Last year, 11 students, including Students Crossing Boundaries founder Justin Kang ’09, went on a 10-day trip over February break to various sites throughout Israel and the West Bank in order to gain a better understanding of the Israeli-Palestinian conflict.
The trip was sponsored by a $25,000 grant from the Carter Center.
Controversy swirled around SCB last year, particularly because of its funding source. However, despite another $25,000 grant from the Carter Center, “the university is much more receptive [to SCB] than last year,” Kang said. Releasing the application is “a lot less dramatic and secretive,” he added.
This year, SCB has expanded and reorganized the program. Instead of sending 11 students on a 10-day trip, students will apply for summer fellowships.
Five students will be selected to spend the summer working and studying in Israel or the Palestinian territories and another five students will be selected to work and study in the major immigration center of El Paso, Texas and Cuidad Juarez, Mexico.
The students traveling to the Middle East will receive a $4,000 stipend made possible by funding from the Carter Center.

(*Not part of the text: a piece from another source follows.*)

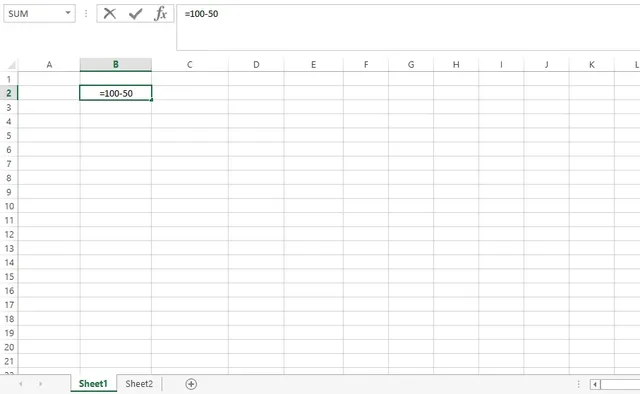Select the Sheet1 tab
The width and height of the screenshot is (640, 394).
click(x=93, y=384)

Students traveling to Texas and Mexico will be funded through other grant opportunities at Brandeis.
“The format has vastly changed from last year,” Kang explained. “Last year’s experience was absolutely valuable but we wanted to make it more thorough.”
For the program’s second year, the format “is similar to the Ethics Fellows model. [Students are] going to find their own internships,” Program Director Feya Hillel ’10 explained.
This way, students will be able to pick an internship that focuses on an area of particular interest to them such as “environmental issues and women’s rights issues” as they pertain to the particular area of conflict, Program Director Adriel Orozco ’10 said.
“We always want to leave it open to [students],” he added, “we want to take them to these areas but have them experience it through their own vision.”
While each student will have a separate internship, Hillel emphasized the importance of a “group dimension.”
Students will work separately during the summer but then come together to give a more complete picture of the area of conflict, Kang explained.
After the summer is over, the participants will then bring “their experience back to Brandeis,” Hillel said. “This is really important to us – immigration and [the Israeli-Palestinian conflict] is central to campus.”
Orozco added, “we want them to express their experience how they want…to showcase what SCB is on campus.”
Kang, Orozco, and Hillel hope the SCB experience will extend beyond this year.
“The long term vision is to have students going to different areas of conflict every year,” Hillel said.
Kang added, “I’m thinking about replicating this model on different campuses.”